Science & Engineering | News
Crowdsourcing RNA Design Beats Doing It by Computer
- By Dian Schaffhauser
An "Internet-scale citizen science game" is helping scientists at Carnegie Mellon University, Stanford University and Seoul National University better understand the design rules for creating RNA structures. As a recently published paper on the project explained, "an online community can carry out large-scale experiments, generate hypotheses and design better algorithms to advance science."
"RNA design rules from a massive open laboratory," published in January by the National Academy of Sciences, described EteRNA, which lets people create RNA designs. RNA, as the game explains, are tiny molecules in every cell that play "critical roles" in the processes of biology, from genetic regulation to viral replication.
To understand how RNA molecules work, some of the same researchers behind Foldit, a massively popular protein folding game, developed EteRNA and invited people to manipulate the building blocks of RNA. The game has drawn 37,000 "enthusiasts" to the design puzzles. The best design results as voted by the players themselves have been synthesized in labs at Stanford.
The process of creating those designs have taught both the players and the scientists new rules about what works and what doesn't work when it comes to the engineering of RNA. Those rules, in turn, have led to the development of an automated algorithm, EteRNABot, which outperforms previous RNA manipulation algorithms in a dozen tests.
Ultimately, the researchers have found that the community and the EteRNABot have "significantly outperformed" previous approaches to the problem of reengineering RNA molecules.
"The quality of the designs produced by the online EteRNA community is just amazing and far beyond what any of us anticipated when we began this project three years ago," said Adrien Treiulle, an assistant professor of computer science and robotics at Carnegie Mellon.
Treiulle leads the project with Rhiju Das, an assistant professor of biochemistry at Stanford, and Jeehyung Lee, a Ph.D. student in computer science at Carnegie Mellon.
"This wouldn't be possible if EteRNA members were just spitting out designs using online simulation tools," he said. "By actually synthesizing the most promising designs in Das's lab at Stanford, we're giving our community feedback about what works and doesn't work in the physical world. And, as a result, these non-experts are providing us insight into RNA design that is significantly advancing the science."
The report stated that computers could generate designs in less than a minute, while most people would take one or two days; synthesizing the molecules to determine the success and quality took a month for each design, so the entire experiment lasted about a year.

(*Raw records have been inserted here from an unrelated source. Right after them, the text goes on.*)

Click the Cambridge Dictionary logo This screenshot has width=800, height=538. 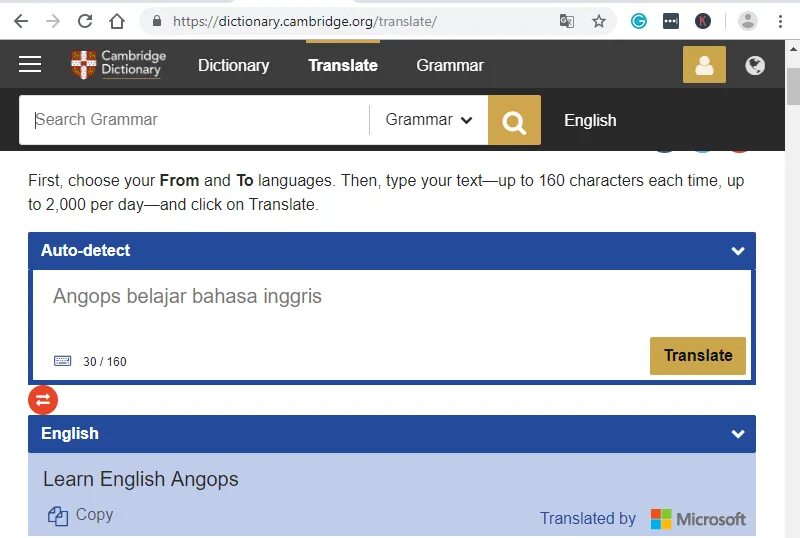coord(119,64)
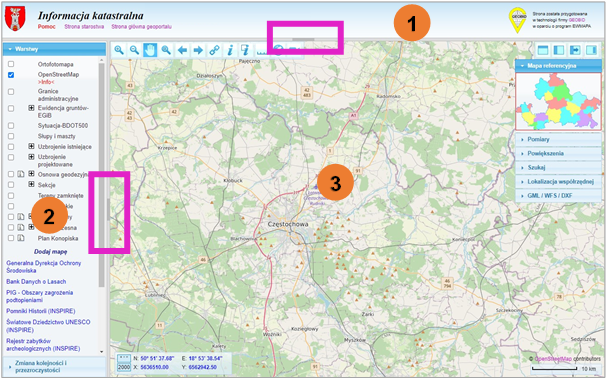Screen dimensions: 606x378
Task: Open the GML / WFS / DXF panel
Action: point(558,196)
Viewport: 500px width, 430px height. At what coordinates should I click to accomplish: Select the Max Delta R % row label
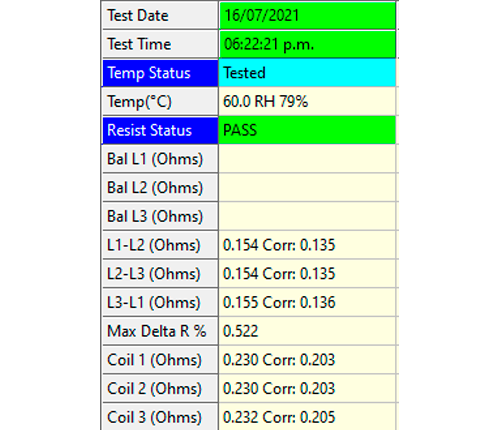pyautogui.click(x=160, y=331)
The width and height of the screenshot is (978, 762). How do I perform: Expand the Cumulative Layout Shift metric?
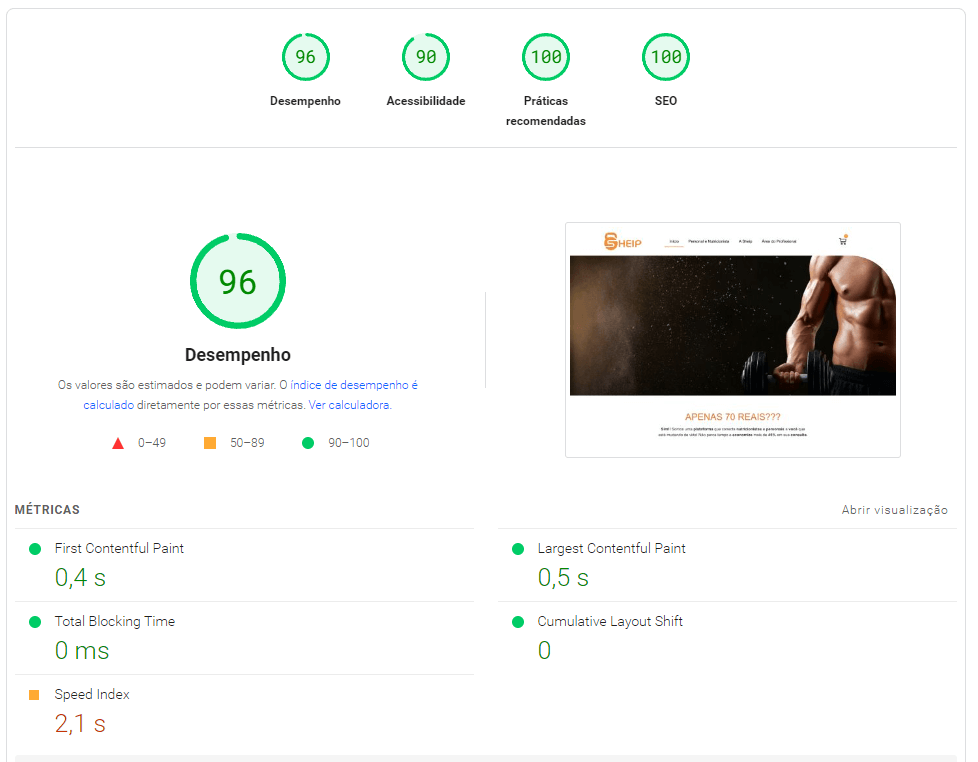[x=610, y=622]
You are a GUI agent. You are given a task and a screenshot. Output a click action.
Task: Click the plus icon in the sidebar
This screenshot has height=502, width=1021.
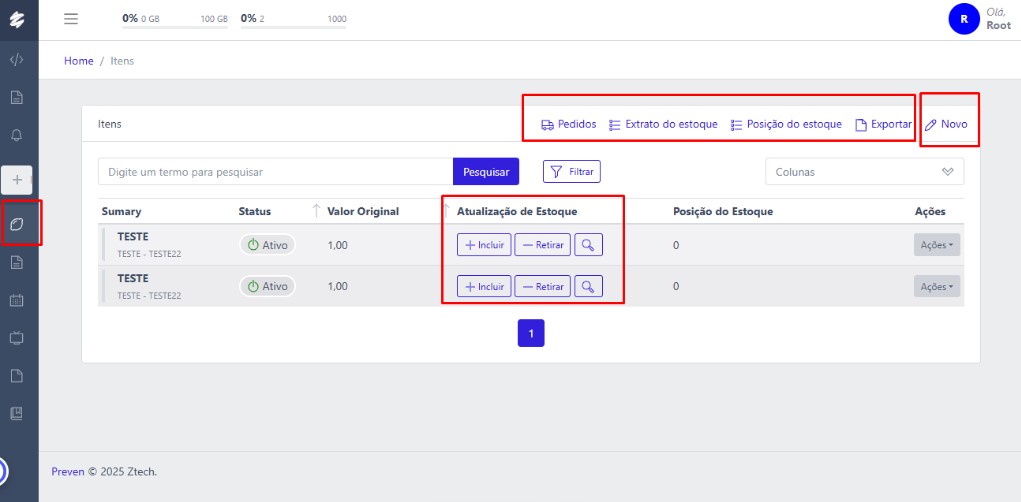17,180
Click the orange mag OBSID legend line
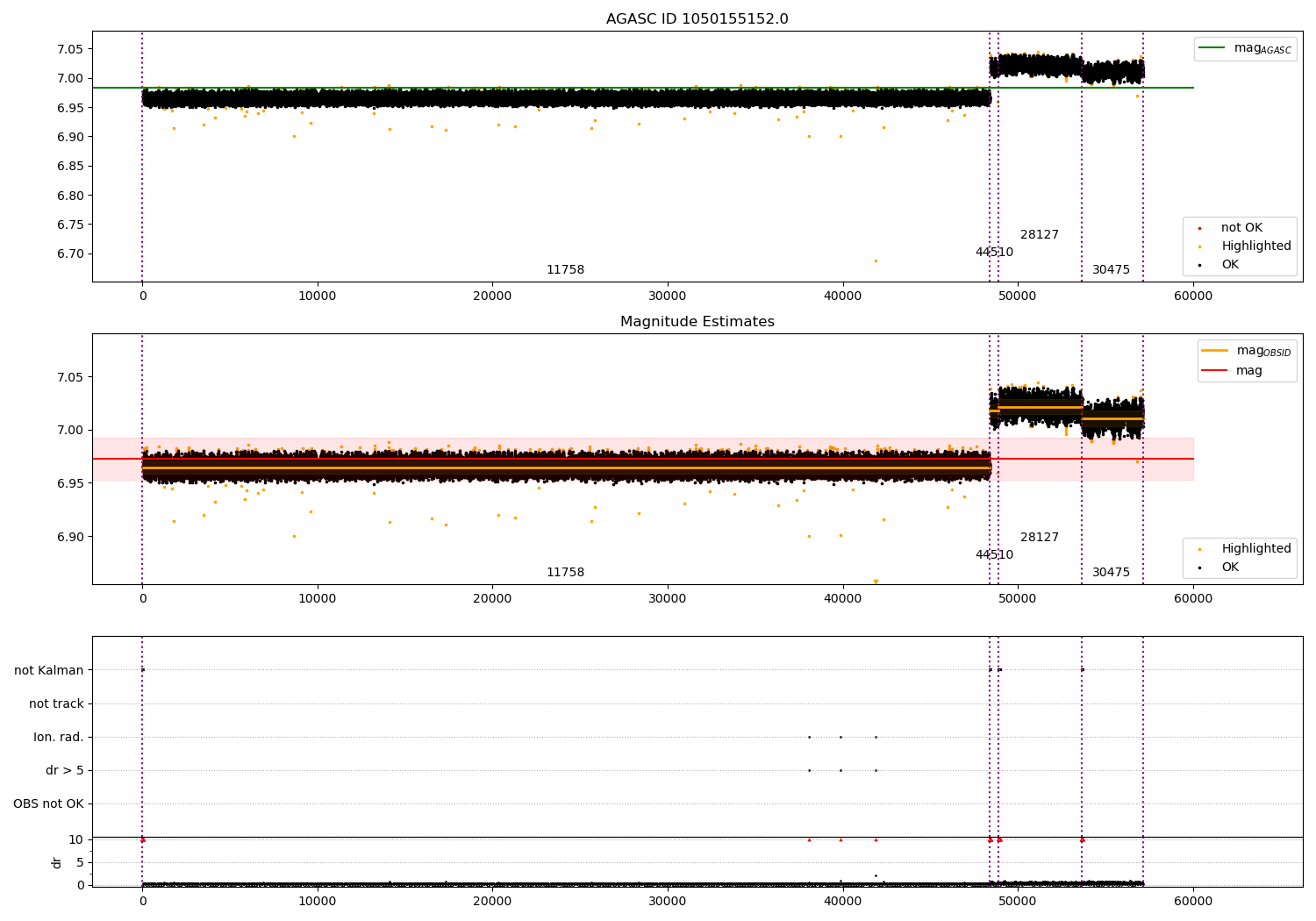Viewport: 1316px width, 921px height. (1214, 351)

The designs produced by humans had a 99 percent likelihood of being superior to those of the prior computer algorithms, while EteRNABot produced designs with a 95 percent likelihood of besting the prior algorithms.
"The quality of the community's designs is so good that even if you generated thousands of designs with computer algorithms, you'd never find one as good as the community's," Lee said. "Most players didn't have tactical insights on RNA designs," he added. "They would just recognize patterns — visual patterns."
Now the research project is looking to expand its "game" to include three-dimensional designs. The scientists are also developing a template for other researchers to use to turn their own scientific projects into online challenges.
EteRNA is supported by funding from the National Science Foundation, the National Research Foundation of Korea, Google, and the W.M. Keck Foundation.